Cuatro ejes principales del acuerdo
Intercambio de información. Las autoridades y fuerzas del orden podrán acceder a datos de primera mano sobre actividades delictivas, movimientos migratorios y requisitorias, con el fin de identificar y neutralizar bandas criminales antes de que operen en los países firmantes.
Control fronterizo. Una de las debilidades estructurales de los países de la región es la gestión de sus fronteras. En el caso de la frontera Ecuador-Perú, según informes del Centro Binacional de Atención en Frontera (CEBAF), el tránsito de personas oscila entre 130.000 y 140.000 personas por trimestre. En el corredor Bolivia-Perú-Chile, uno de los más transitados de la región, la ausencia de registros sistemáticos por parte de las autoridades peruanas dificulta una medición precisa del flujo.
Inteligencia financiera. El acuerdo contempla el mapeo y seguimiento de flujos de dinero ilegal que se filtran hacia las economías formales. Según estimaciones, entre el 3% y el 5% del PBI de los países andinos proviene de actividades ilícitas, lo que convierte el rastreo de rutas financieras en una herramienta central para desarticular redes criminales.

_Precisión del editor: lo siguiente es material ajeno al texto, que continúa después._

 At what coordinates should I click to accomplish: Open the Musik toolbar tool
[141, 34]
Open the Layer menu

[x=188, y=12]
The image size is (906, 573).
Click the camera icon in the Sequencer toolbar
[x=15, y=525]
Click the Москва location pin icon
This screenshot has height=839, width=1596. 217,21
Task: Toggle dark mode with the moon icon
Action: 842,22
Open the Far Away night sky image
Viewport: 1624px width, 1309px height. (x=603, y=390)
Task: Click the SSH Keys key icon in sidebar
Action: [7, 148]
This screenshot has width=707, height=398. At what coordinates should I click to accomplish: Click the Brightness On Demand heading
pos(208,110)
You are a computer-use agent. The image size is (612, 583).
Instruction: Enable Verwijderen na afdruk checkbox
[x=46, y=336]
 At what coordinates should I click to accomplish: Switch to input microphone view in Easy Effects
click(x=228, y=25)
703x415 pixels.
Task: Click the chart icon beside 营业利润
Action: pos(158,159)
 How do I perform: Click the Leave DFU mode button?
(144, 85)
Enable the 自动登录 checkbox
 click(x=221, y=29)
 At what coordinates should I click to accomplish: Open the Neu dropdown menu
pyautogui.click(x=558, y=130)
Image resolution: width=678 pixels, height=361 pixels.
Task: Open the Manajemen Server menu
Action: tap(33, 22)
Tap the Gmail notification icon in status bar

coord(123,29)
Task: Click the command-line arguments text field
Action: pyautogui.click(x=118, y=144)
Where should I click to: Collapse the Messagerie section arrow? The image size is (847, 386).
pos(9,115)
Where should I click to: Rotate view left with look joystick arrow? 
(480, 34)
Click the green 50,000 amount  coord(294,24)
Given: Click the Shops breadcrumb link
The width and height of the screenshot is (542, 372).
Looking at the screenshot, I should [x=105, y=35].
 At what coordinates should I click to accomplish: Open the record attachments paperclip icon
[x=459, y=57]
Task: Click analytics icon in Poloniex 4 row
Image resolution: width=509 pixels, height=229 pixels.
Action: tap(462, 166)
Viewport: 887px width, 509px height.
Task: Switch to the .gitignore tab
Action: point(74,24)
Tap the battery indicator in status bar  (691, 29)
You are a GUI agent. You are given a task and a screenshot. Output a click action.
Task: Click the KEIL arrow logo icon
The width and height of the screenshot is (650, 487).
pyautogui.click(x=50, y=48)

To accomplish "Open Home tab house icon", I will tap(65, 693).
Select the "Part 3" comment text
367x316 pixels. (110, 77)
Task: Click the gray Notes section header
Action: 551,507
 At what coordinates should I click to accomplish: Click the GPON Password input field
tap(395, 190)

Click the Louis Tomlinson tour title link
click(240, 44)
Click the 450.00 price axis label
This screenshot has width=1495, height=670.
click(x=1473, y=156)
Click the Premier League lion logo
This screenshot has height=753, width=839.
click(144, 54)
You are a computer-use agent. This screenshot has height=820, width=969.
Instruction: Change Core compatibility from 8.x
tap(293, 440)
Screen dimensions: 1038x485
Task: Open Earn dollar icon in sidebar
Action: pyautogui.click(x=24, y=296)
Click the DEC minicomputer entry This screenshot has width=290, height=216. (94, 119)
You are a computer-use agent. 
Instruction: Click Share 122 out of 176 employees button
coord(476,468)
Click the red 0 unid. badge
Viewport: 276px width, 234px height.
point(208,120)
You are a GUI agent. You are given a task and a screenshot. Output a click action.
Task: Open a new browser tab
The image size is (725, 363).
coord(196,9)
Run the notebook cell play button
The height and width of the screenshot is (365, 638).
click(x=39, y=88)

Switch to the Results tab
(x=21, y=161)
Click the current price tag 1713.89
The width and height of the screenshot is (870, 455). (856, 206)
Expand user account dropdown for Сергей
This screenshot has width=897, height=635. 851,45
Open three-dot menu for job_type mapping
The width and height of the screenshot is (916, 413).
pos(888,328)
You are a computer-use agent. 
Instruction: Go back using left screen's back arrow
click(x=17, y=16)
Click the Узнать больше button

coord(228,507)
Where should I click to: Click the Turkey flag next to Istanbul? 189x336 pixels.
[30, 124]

Control de insumos químicos. Este es uno de los puntos más críticos del acuerdo. La falta de control sobre estos insumos facilita su desvío hacia la minería ilegal y el narcotráfico. En el Perú, según un informe de Ojo Público, la SUNAT y la PNP incautaron en 2022 más de 37.000 toneladas de insumos químicos ilegales, lo que representó un aumento de más de 168% respecto a las 13.903 toneladas neutralizadas en 2019.
180 días para demostrar resultados
Tras la reunión del 28 de mayo de 2026, los cinco países acordaron conformar un grupo de trabajo integrado por entidades competentes de cada Estado para implementar los compromisos asumidos. En un plazo de 180 días, las cancillerías y ministerios de seguridad se reunirán para revisar el estado de avance de lo acordado.
Este es el momento para que la integración sudamericana demuestre que puede estar a la altura de los tiempos. Quedaremos atentos a las acciones concretas que ejecute este grupo de trabajo.